◆ TO-DO ITEM
Format each line of the listing below as one string in a JSON list, leaving out blank lines.

START RAW DATA

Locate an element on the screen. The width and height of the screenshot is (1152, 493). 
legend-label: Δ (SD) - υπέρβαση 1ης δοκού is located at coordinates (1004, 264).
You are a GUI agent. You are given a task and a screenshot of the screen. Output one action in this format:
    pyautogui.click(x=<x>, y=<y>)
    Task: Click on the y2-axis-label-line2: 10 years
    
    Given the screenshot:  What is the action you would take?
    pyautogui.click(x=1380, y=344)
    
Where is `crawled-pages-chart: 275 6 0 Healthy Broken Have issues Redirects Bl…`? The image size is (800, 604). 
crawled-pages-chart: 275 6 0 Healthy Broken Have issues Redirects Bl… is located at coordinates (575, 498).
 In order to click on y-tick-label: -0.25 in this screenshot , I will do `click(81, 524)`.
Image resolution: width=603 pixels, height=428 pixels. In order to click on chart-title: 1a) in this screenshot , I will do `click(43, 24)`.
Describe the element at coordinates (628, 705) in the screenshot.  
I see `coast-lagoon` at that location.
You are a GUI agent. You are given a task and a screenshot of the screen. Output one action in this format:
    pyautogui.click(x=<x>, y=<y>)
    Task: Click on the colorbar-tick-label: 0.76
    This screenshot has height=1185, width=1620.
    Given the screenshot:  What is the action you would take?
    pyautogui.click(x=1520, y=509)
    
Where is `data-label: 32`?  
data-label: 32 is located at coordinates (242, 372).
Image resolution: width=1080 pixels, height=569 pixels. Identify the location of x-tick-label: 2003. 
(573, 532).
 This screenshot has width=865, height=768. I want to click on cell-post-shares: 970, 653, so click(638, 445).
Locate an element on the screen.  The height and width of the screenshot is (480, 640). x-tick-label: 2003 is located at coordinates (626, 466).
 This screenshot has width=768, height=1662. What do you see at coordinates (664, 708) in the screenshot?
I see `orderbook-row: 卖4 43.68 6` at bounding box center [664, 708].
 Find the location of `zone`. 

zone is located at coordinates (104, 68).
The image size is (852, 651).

END RAW DATA

◆ EXPECTED OUTPUT
[
  "Locate an element on the screen. The width and height of the screenshot is (1152, 493). ",
  "legend-label: Δ (SD) - υπέρβαση 1ης δοκού is located at coordinates (1004, 264).",
  "You are a GUI agent. You are given a task and a screenshot of the screen. Output one action in this format:",
  "    pyautogui.click(x=<x>, y=<y>)",
  "    Task: Click on the y2-axis-label-line2: 10 years",
  "    Given the screenshot:  What is the action you would take?",
  "    pyautogui.click(x=1380, y=344)",
  "Where is `crawled-pages-chart: 275 6 0 Healthy Broken Have issues Redirects Bl…`? The image size is (800, 604). ",
  "crawled-pages-chart: 275 6 0 Healthy Broken Have issues Redirects Bl… is located at coordinates (575, 498).",
  " In order to click on y-tick-label: -0.25 in this screenshot , I will do `click(81, 524)`.",
  "Image resolution: width=603 pixels, height=428 pixels. In order to click on chart-title: 1a) in this screenshot , I will do `click(43, 24)`.",
  "Describe the element at coordinates (628, 705) in the screenshot.  ",
  "I see `coast-lagoon` at that location.",
  "You are a GUI agent. You are given a task and a screenshot of the screen. Output one action in this format:",
  "    pyautogui.click(x=<x>, y=<y>)",
  "    Task: Click on the colorbar-tick-label: 0.76",
  "    This screenshot has height=1185, width=1620.",
  "    Given the screenshot:  What is the action you would take?",
  "    pyautogui.click(x=1520, y=509)",
  "Where is `data-label: 32`?  ",
  "data-label: 32 is located at coordinates (242, 372).",
  "Image resolution: width=1080 pixels, height=569 pixels. Identify the location of x-tick-label: 2003. ",
  "(573, 532).",
  " This screenshot has width=865, height=768. I want to click on cell-post-shares: 970, 653, so click(638, 445).",
  "Locate an element on the screen.  The height and width of the screenshot is (480, 640). x-tick-label: 2003 is located at coordinates (626, 466).",
  " This screenshot has width=768, height=1662. What do you see at coordinates (664, 708) in the screenshot?",
  "I see `orderbook-row: 卖4 43.68 6` at bounding box center [664, 708].",
  " Find the location of `zone`. ",
  "zone is located at coordinates (104, 68).",
  "The image size is (852, 651)."
]